En Paso Canoas, el punto caliente de la frontera Panamá-Costa Rica, los inspectores de la Dirección de Prevención y Fiscalización Aduanera (DPFA) Zona Occidental armaron un allanamiento que dejó boquiabiertos a todos. Entraron a un local comercial y descubrieron un botín impresionante: unas 2.033 cajas más 12 latas sueltas de bebidas alcohólicas, listas para cruzar de forma ilegal hacia territorio tico.
La escena era clara como el agua: varios costarricenses cargaban los vehículos con la mercancía, apurados por sacarla del país sin pagar ni un centavo de impuestos. Este tipo de movidas son pan de cada día en la zona, donde el contrabando de licores roba miles de balboas a la economía panameña y deja sin chamba a productores locales.

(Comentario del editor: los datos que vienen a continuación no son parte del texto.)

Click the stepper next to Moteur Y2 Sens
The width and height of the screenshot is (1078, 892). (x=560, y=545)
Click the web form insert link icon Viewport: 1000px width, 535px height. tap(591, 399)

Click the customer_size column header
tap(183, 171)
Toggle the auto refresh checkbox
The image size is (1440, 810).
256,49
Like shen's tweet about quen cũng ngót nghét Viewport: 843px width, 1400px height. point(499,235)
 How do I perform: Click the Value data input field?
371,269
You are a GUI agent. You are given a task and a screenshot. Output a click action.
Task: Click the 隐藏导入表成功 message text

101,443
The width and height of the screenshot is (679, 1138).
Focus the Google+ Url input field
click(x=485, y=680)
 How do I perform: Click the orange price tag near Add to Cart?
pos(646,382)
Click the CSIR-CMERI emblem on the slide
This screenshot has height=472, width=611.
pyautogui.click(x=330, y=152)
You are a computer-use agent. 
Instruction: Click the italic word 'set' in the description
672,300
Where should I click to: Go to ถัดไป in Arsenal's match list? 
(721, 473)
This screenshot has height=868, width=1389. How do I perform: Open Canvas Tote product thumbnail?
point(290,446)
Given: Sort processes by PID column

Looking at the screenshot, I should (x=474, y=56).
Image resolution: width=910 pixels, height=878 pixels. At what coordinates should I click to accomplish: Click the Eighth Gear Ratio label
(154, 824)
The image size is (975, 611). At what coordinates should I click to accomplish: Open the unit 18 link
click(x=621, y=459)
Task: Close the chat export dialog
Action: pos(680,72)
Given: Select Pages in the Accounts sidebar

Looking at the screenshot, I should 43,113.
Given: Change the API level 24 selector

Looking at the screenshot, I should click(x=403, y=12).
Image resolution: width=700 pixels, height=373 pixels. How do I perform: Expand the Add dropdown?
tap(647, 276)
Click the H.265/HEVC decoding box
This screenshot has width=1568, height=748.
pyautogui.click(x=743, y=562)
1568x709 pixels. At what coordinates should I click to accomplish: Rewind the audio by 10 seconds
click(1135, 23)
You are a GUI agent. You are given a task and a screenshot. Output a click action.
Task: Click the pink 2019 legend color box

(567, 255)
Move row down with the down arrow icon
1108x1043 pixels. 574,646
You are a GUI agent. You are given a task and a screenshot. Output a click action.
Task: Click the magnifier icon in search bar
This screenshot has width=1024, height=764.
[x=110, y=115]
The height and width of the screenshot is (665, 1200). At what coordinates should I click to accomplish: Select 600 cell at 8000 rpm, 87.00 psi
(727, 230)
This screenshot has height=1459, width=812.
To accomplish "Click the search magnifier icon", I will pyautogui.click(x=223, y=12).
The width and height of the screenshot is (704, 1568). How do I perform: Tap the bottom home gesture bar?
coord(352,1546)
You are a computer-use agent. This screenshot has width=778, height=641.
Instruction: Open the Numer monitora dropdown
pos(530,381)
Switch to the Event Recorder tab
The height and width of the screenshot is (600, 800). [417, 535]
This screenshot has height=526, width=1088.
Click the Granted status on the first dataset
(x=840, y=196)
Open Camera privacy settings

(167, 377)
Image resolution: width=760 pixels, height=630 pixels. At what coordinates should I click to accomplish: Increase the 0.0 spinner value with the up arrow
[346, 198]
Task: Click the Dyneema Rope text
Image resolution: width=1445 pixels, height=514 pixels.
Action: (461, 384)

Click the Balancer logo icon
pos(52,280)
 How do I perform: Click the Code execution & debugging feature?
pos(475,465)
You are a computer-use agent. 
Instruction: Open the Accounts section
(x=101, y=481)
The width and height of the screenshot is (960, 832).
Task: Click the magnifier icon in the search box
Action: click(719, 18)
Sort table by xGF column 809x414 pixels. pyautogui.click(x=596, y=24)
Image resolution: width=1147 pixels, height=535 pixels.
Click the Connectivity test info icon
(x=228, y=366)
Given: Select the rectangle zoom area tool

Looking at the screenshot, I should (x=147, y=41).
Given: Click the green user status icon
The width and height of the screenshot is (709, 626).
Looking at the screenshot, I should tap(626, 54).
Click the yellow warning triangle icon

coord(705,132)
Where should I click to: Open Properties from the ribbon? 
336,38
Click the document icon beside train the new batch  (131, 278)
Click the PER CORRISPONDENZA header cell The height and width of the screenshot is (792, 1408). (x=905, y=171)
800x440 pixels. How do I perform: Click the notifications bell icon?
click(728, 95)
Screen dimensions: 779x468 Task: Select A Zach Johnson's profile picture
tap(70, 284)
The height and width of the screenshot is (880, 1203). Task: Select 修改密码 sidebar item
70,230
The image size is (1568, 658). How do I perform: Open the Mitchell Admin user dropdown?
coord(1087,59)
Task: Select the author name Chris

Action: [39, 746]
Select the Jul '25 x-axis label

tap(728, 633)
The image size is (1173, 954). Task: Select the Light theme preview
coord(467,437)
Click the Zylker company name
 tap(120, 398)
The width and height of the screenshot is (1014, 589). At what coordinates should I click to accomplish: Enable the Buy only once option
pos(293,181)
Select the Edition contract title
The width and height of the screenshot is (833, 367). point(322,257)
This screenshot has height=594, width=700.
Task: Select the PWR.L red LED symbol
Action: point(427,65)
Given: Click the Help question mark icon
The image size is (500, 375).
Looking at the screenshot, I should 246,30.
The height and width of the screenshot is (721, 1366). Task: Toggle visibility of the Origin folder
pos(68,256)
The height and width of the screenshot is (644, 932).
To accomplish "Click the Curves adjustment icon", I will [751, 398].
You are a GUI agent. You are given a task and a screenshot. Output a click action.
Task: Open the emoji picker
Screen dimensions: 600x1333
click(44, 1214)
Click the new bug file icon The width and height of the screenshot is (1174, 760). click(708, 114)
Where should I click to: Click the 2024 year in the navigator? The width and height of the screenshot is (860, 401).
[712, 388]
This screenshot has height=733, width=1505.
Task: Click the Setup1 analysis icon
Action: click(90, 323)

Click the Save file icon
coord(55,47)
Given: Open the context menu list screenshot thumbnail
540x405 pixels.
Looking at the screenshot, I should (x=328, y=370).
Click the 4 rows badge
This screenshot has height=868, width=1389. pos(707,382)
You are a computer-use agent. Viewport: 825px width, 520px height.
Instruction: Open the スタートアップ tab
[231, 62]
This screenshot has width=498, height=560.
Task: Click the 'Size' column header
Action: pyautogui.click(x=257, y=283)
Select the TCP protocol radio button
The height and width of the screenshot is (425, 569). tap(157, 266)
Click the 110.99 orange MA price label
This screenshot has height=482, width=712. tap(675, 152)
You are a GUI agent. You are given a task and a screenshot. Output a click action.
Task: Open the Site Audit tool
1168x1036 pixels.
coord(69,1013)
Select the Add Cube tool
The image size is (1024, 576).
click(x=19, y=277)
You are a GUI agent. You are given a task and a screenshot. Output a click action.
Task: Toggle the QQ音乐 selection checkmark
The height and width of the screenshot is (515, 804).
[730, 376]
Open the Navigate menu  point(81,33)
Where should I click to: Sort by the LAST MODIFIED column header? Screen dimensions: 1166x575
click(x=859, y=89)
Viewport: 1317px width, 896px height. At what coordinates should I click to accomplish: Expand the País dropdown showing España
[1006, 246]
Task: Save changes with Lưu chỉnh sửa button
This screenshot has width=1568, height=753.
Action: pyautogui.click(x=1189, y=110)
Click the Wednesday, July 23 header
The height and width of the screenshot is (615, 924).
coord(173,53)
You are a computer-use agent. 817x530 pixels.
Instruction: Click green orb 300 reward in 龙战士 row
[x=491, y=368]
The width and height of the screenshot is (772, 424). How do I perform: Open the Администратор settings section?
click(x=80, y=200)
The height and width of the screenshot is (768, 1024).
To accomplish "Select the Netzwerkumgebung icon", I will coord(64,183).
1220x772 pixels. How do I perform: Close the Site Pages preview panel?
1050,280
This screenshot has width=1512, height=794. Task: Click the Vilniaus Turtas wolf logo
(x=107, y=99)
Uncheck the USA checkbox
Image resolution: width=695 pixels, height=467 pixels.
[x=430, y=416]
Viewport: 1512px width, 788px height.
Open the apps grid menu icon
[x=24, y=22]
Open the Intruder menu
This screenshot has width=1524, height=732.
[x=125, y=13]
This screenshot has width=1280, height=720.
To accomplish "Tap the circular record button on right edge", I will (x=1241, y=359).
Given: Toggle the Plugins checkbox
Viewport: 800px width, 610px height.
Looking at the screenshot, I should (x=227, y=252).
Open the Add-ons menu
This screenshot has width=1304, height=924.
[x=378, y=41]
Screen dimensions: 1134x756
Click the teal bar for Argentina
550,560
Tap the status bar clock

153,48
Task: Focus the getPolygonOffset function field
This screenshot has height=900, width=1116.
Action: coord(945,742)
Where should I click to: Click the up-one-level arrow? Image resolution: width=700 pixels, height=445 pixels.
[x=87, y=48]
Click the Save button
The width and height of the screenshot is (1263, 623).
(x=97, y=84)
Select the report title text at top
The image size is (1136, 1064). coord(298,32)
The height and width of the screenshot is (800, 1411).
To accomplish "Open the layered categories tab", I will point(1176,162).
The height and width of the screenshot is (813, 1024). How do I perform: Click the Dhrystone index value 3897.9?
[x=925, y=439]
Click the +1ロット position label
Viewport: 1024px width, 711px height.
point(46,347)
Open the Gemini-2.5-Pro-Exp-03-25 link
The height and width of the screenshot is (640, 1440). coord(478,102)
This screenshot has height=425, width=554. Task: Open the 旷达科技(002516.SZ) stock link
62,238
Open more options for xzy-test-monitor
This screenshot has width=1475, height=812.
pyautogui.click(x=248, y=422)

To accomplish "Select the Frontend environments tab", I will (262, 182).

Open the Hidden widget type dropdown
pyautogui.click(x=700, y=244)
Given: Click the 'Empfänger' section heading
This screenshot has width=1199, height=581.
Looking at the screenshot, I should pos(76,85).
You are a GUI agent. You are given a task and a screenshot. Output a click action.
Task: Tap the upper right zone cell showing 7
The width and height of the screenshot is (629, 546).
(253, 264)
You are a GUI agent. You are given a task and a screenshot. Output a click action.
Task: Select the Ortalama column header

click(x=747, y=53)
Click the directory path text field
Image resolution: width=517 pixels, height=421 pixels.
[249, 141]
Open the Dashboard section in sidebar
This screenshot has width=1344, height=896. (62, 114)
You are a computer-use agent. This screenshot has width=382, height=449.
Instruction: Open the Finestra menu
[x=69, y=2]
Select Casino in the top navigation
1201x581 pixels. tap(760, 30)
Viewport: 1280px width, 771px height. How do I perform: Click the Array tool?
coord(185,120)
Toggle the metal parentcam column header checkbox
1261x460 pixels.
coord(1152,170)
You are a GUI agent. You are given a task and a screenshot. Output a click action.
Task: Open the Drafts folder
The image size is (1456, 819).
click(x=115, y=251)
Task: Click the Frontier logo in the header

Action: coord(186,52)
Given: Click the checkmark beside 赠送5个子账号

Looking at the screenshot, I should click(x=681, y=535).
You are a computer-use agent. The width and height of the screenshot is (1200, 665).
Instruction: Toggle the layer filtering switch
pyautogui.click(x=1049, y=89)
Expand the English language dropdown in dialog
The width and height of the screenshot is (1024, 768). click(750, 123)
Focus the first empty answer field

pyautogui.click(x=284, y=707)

No se quedaron con las manos cruzadas: retuvieron dos carros con placas de Costa Rica, que olían a culpables desde lejos. Los vehículos terminaron en las oficinas de la DPFA para un buen interrogatorio, mientras las cajas de cerveza quedaron guardadas bajo llave. Todo bajo investigación para ver quiénes están detrás de este intento fallido de saqueo.
Este decomiso suma a la lucha constante contra el contrabando en la frontera occidental, donde el año pasado se pillaron toneladas de mercancía similar. Las autoridades advierten: quien juegue con fuego, se quema.